EXERCISE AIM: Count up the lines in the following listing that hold the word "agent", then give only that count.
*** DATASET ENTRIES ***
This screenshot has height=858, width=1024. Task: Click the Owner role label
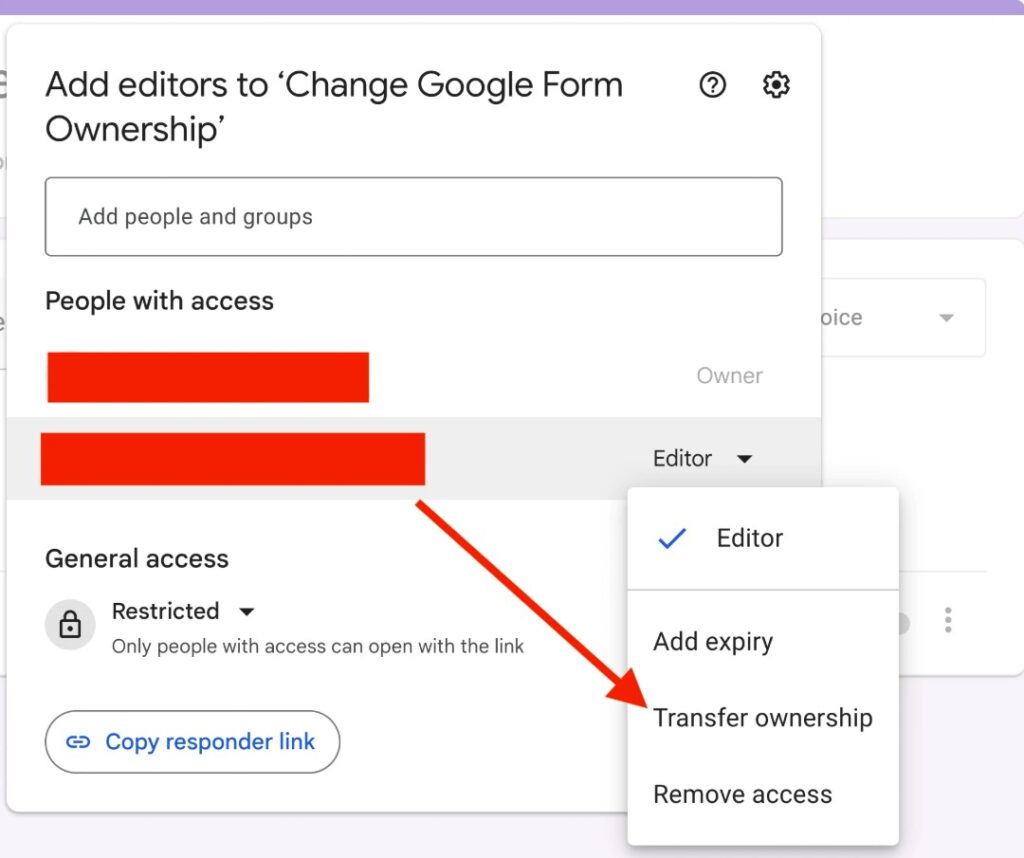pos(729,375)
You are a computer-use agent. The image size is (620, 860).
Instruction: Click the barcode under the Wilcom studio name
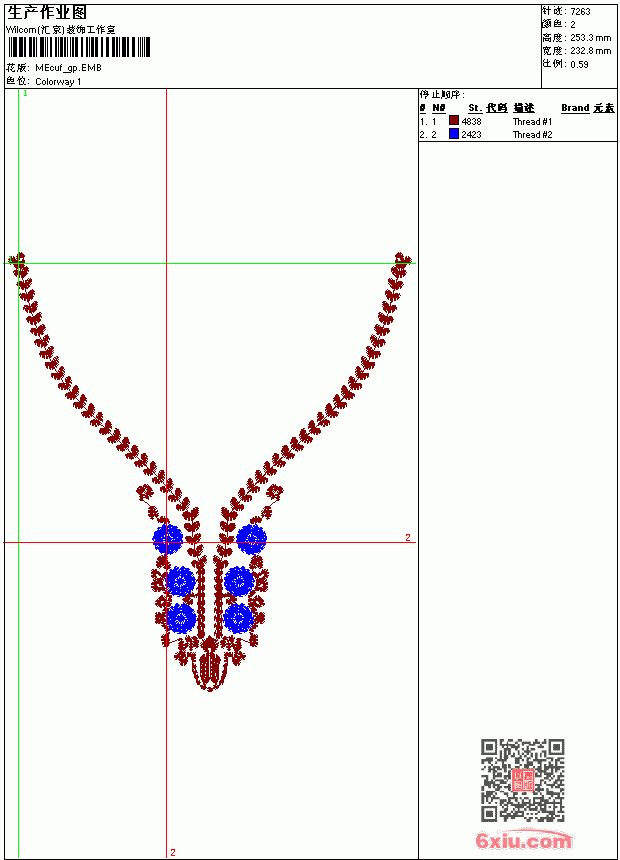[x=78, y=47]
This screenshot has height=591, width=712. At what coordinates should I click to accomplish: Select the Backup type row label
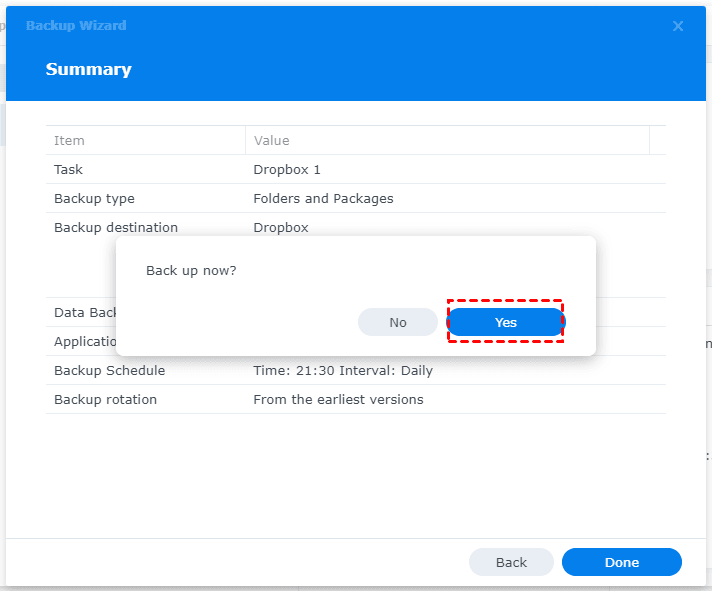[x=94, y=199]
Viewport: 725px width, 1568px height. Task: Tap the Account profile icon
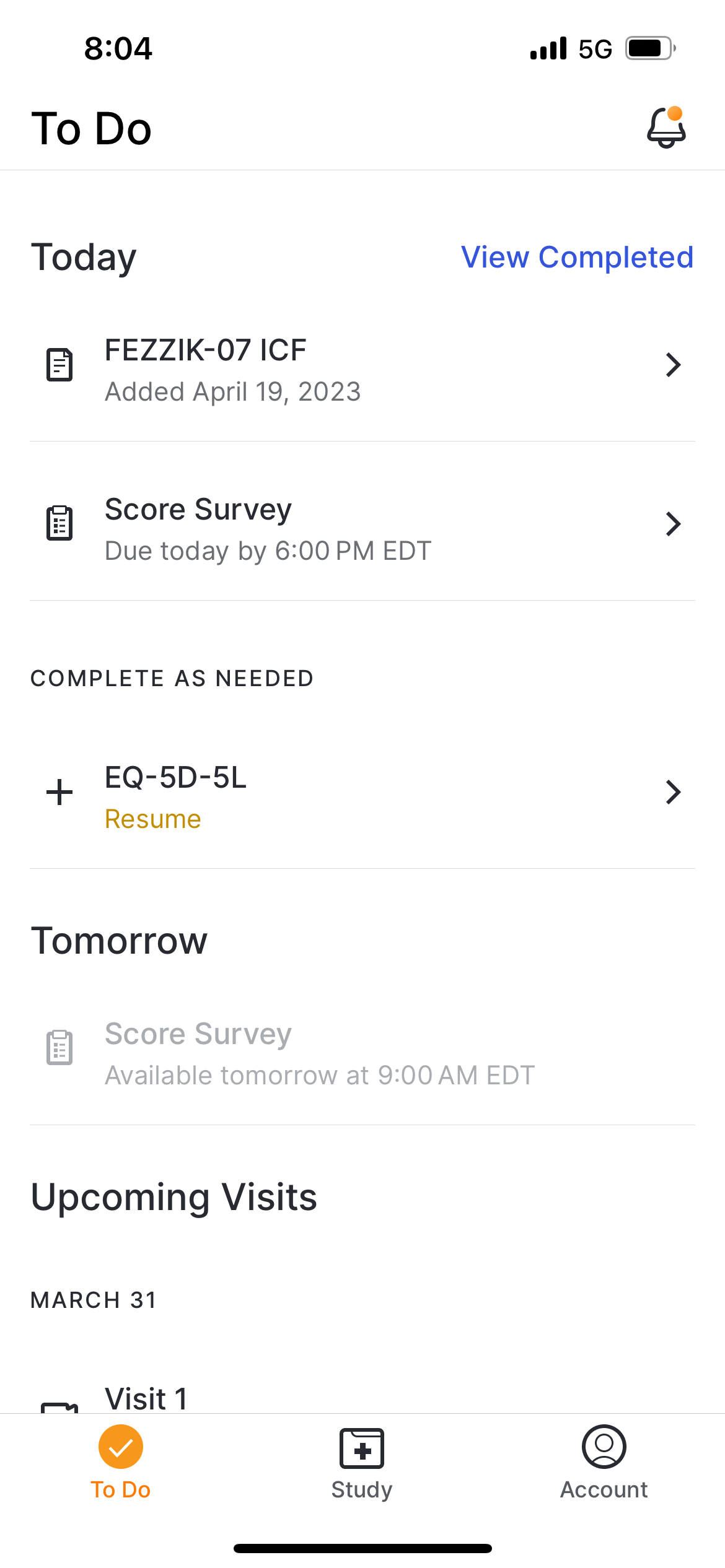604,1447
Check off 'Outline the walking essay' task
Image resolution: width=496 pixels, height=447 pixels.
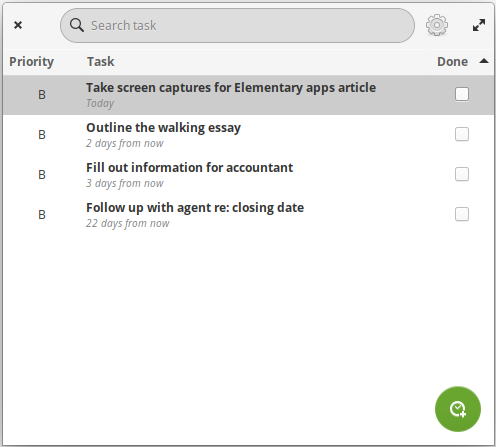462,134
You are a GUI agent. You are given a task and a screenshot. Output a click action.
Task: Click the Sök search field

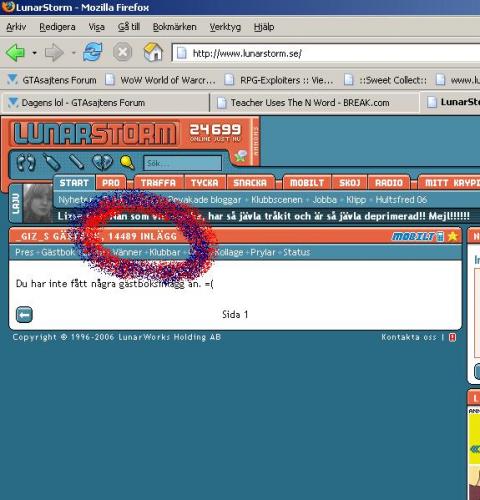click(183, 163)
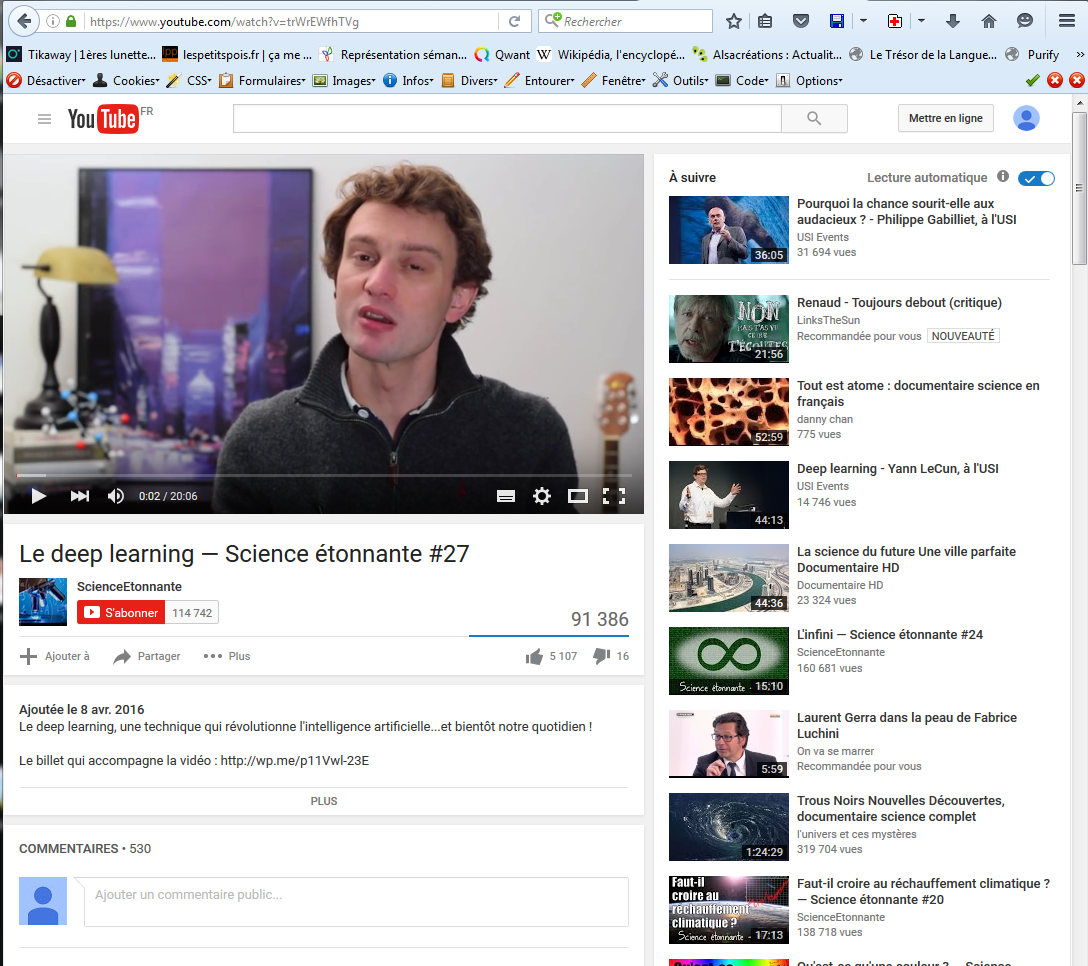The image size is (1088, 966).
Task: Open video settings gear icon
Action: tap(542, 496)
*** End of DATASET ENTRIES ***
ANSWER TO THIS EXERCISE: 2